ALNAFT lance «Nomination Process»

ALNAFT lance «Nomination Process», samedi à Alger, pour mieux calibrer le prochain appel à concurrence prévu en 2026.
L’Agence nationale pour la valorisation des ressources en hydrocarbures (ALNAFT) officialise samedi à Alger le lancement, «pour la première fois», du «Nomination Process», un dispositif de consultation destiné à mieux calibrer le prochain appel à concurrence international prévu en 2026.

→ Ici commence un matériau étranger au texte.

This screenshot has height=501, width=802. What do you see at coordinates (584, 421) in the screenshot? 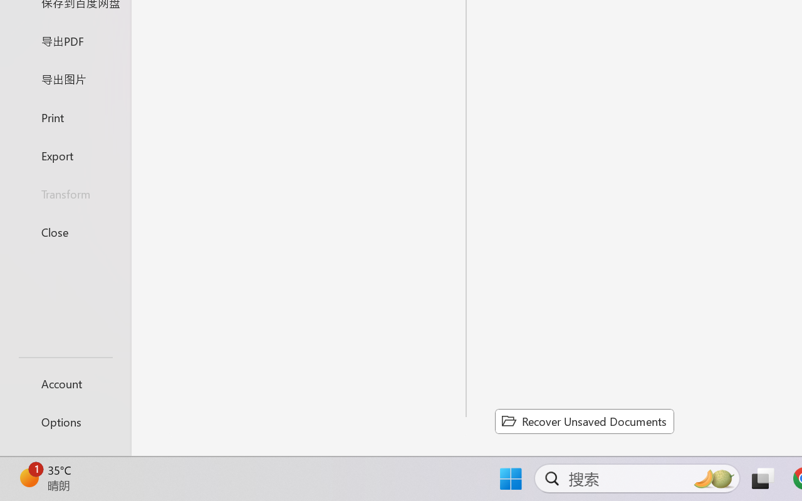
I see `'Recover Unsaved Documents'` at bounding box center [584, 421]. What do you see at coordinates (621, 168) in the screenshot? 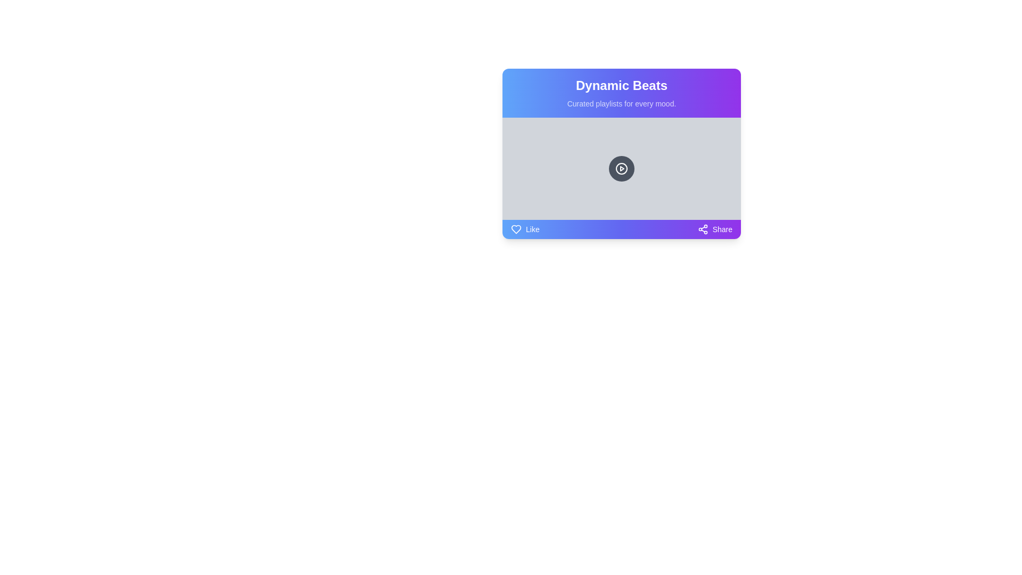
I see `the play button located at the center of the 'Dynamic Beats' card` at bounding box center [621, 168].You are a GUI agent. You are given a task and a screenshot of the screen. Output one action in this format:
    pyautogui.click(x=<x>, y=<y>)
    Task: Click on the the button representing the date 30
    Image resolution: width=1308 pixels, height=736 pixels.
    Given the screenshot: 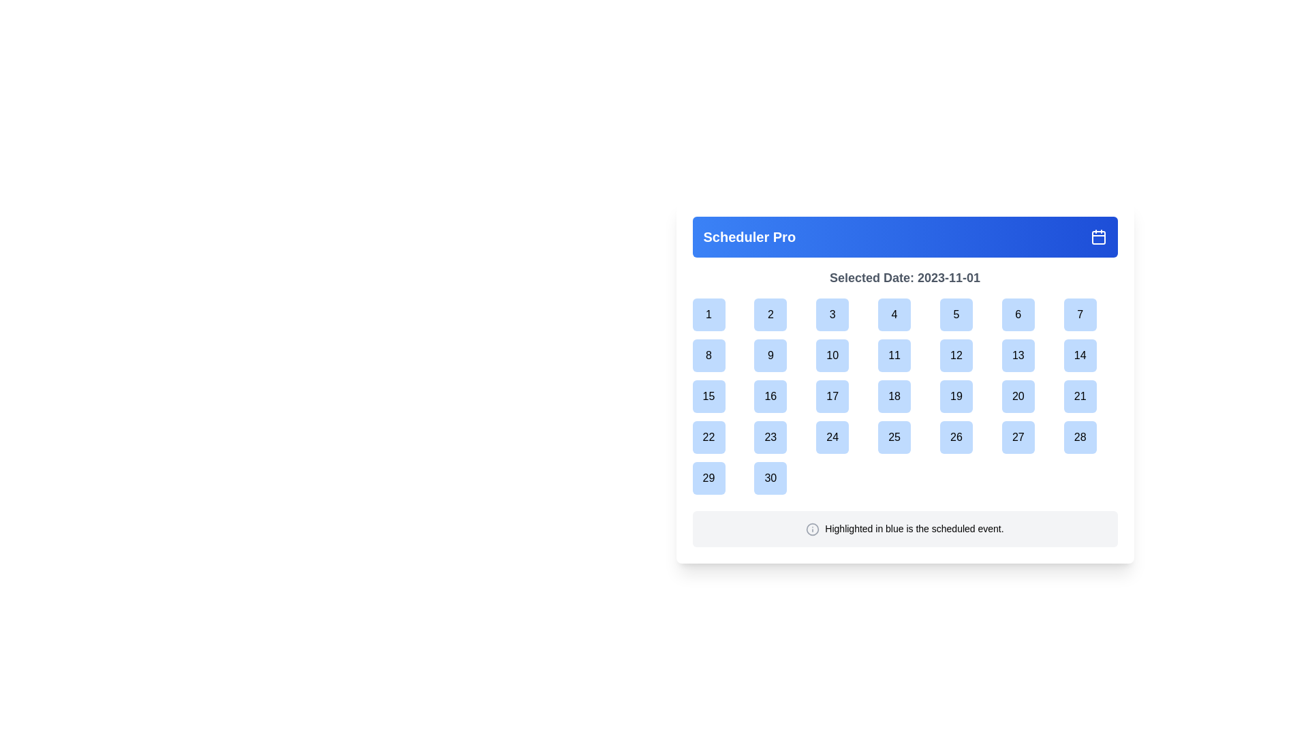 What is the action you would take?
    pyautogui.click(x=770, y=477)
    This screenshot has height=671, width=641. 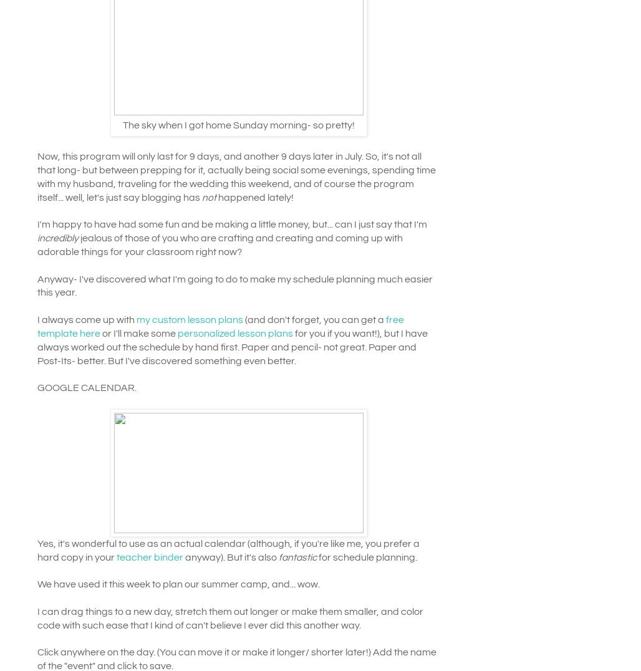 I want to click on 'The sky when I got home Sunday morning- so pretty!', so click(x=238, y=124).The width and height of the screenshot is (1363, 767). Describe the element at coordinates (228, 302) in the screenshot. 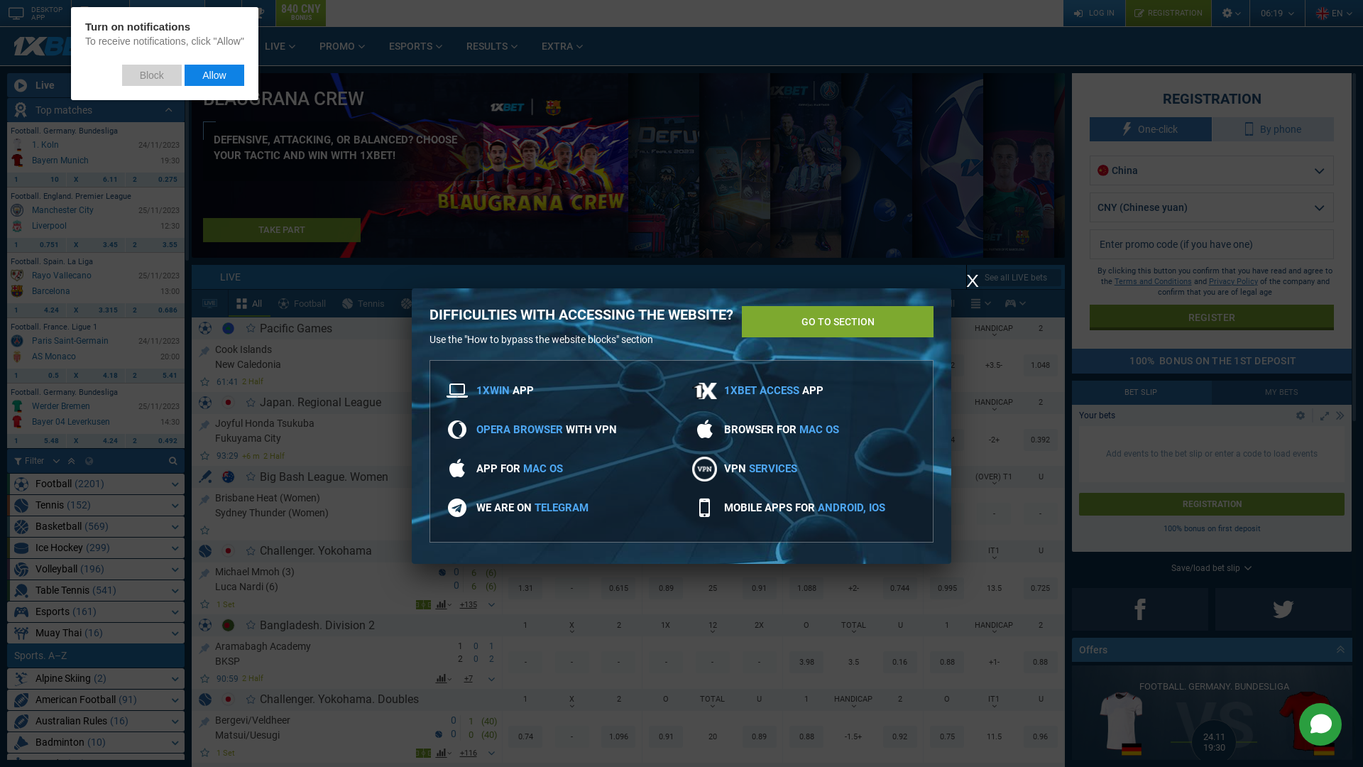

I see `'All'` at that location.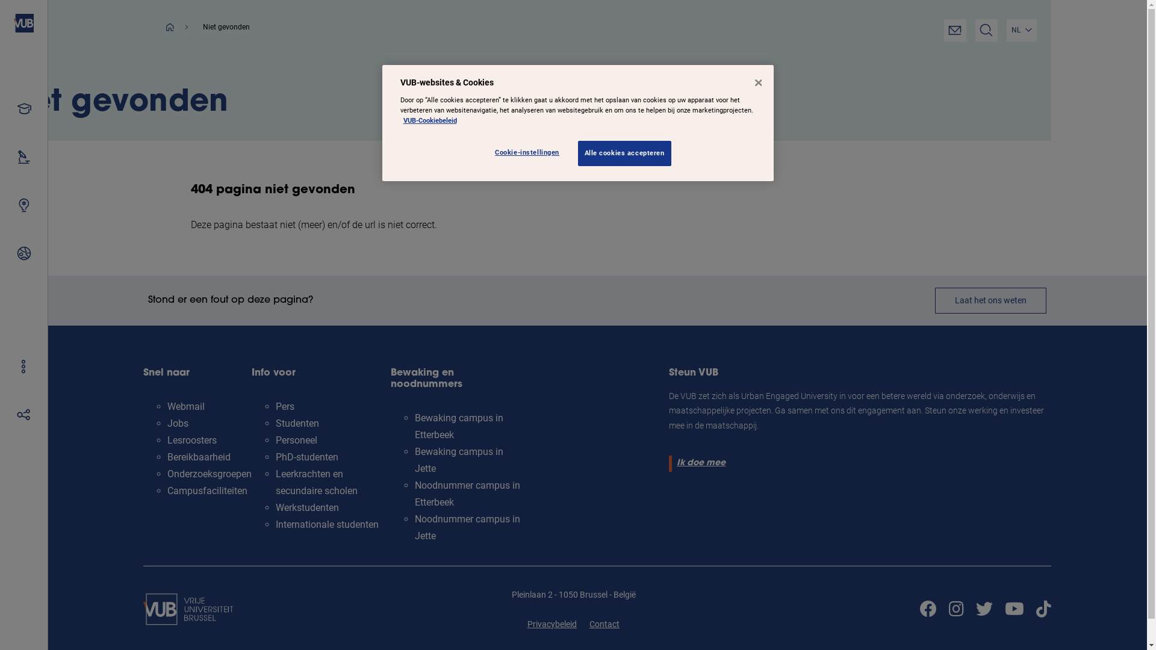  Describe the element at coordinates (317, 481) in the screenshot. I see `'Leerkrachten en secundaire scholen'` at that location.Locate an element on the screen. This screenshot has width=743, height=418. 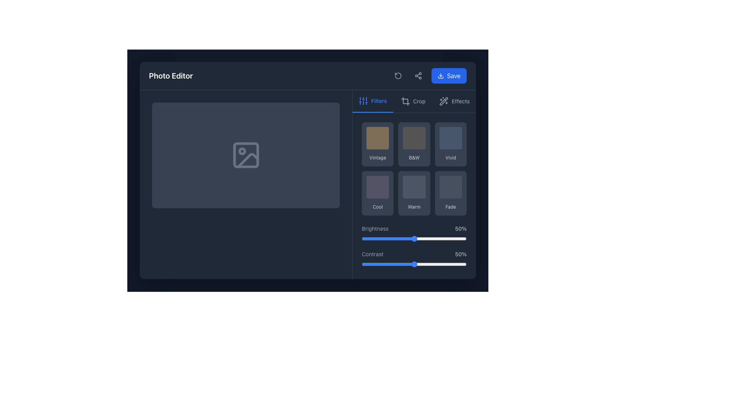
the Square visual filter tile, which is a square-shaped component with rounded corners and a solid gray color, located in the third cell of the first row within the filter options section is located at coordinates (450, 138).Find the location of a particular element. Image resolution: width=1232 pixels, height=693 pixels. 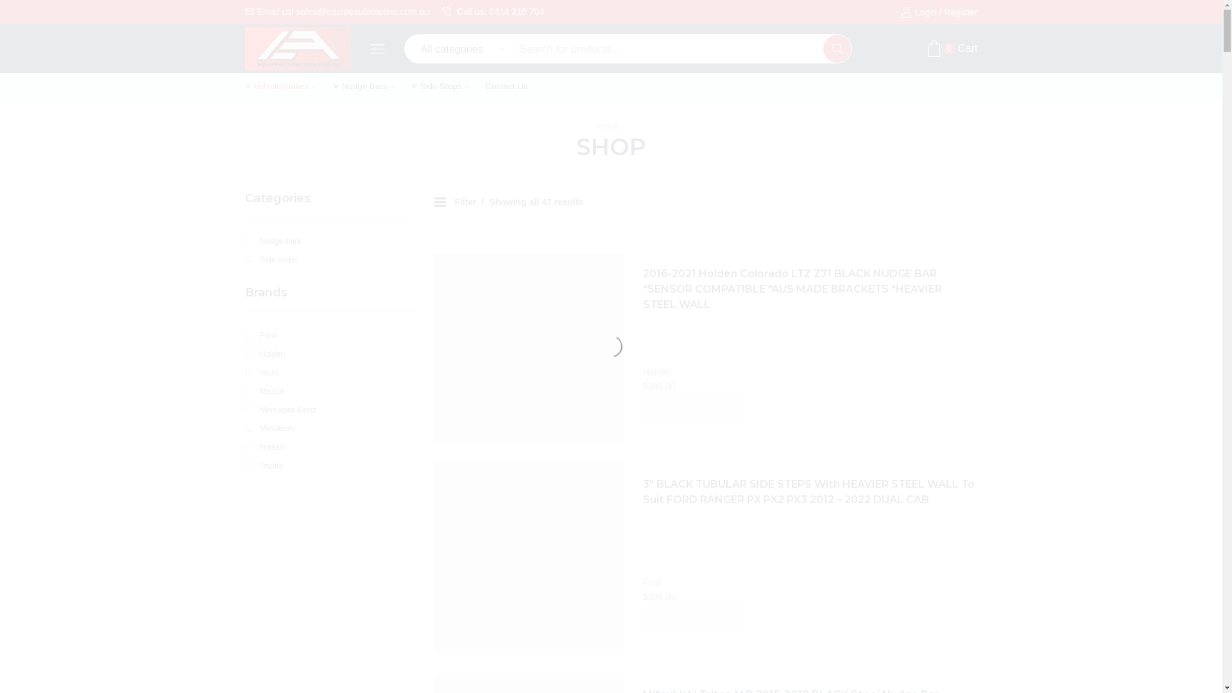

' Call us: 0414 219 704' is located at coordinates (492, 12). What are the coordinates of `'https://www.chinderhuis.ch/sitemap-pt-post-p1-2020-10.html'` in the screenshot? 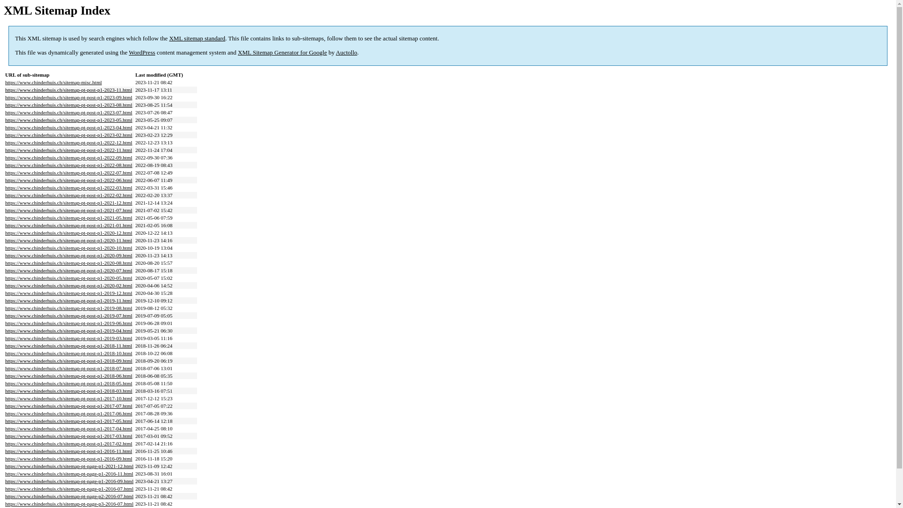 It's located at (68, 247).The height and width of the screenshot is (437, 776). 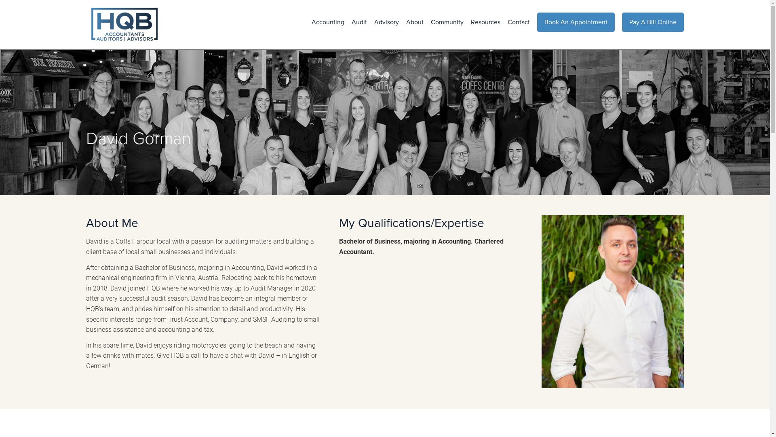 What do you see at coordinates (366, 21) in the screenshot?
I see `'Advisory'` at bounding box center [366, 21]. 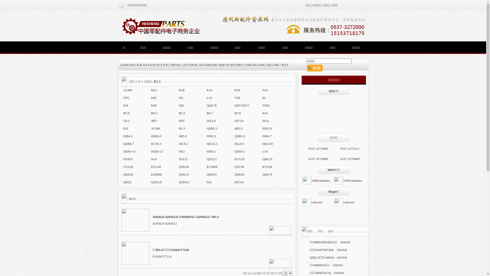 What do you see at coordinates (184, 182) in the screenshot?
I see `'QSD4.2'` at bounding box center [184, 182].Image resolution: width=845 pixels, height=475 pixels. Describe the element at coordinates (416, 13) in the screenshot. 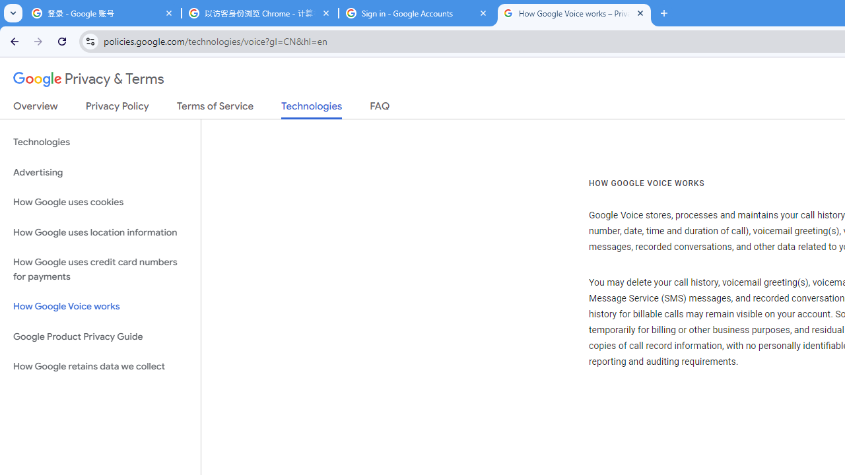

I see `'Sign in - Google Accounts'` at that location.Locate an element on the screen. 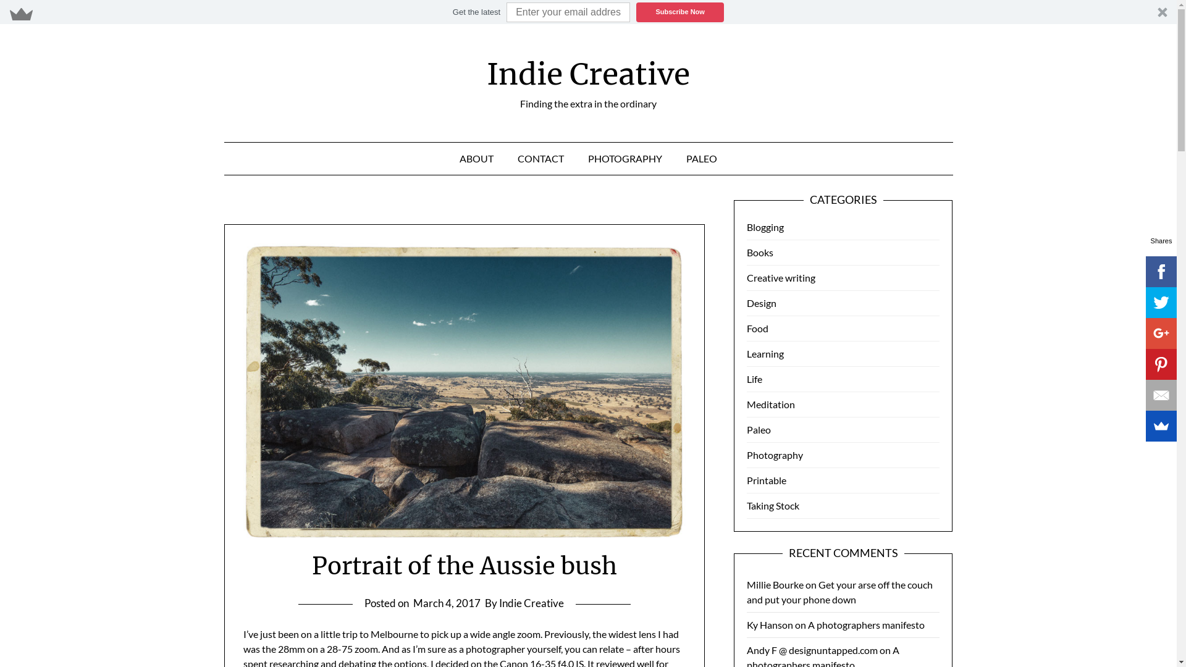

24 blocs «déjà évalués au préalable»
S’exprimant lors d’une conférence de presse, le président d’ALNAFT, Samir Bekhti, présente cette nouvelle étape comme un changement de méthode et un signal adressé aux investisseurs, dans un contexte où l’Algérie cherche à renforcer l’attractivité de son amont pétrolier et gazier. «Concrètement, cela signifie que l’Algérie ouvre un nouvel espace de concertation avec les investisseurs», a résumé Bekhti, en insistant sur la volonté de structurer l’expression des intérêts «de manière organisée et transparente».
À travers ce dispositif, les opérateurs sont invités à sélectionner et à classer des périmètres d’exploration parmi une liste arrêtée par ALNAFT, composée de 24 blocs «déjà évalués au préalable» et répartis à travers différentes régions du pays. Sur sa plateforme, l’Agence précise que les candidats doivent nominer «un minimum de 8 areas/blocks», sans plafond maximal, et rappelle que l’exercice n’équivaut pas à une garantie d’inclusion dans le round final.
Dans le discours du président d’ALNAFT, l’intérêt du mécanisme dépasse la simple «liste de souhaits». Le «Nomination Process» doit servir d’outil de préparation, «d’anticipation et de meilleure préparation au lancement des prochaines consultations/ appels d’offres internationaux», explique-t-il, l’Agence prévoyant d’annoncer le prochain appel à concurrence «au cours du 1e semestre 2026». L’enjeu, selon lui, est d’aboutir à des appels d’offres «plus ciblés, plus pertinents et plus efficaces», en collant davantage à la réalité du marché et aux appétits des compagnies.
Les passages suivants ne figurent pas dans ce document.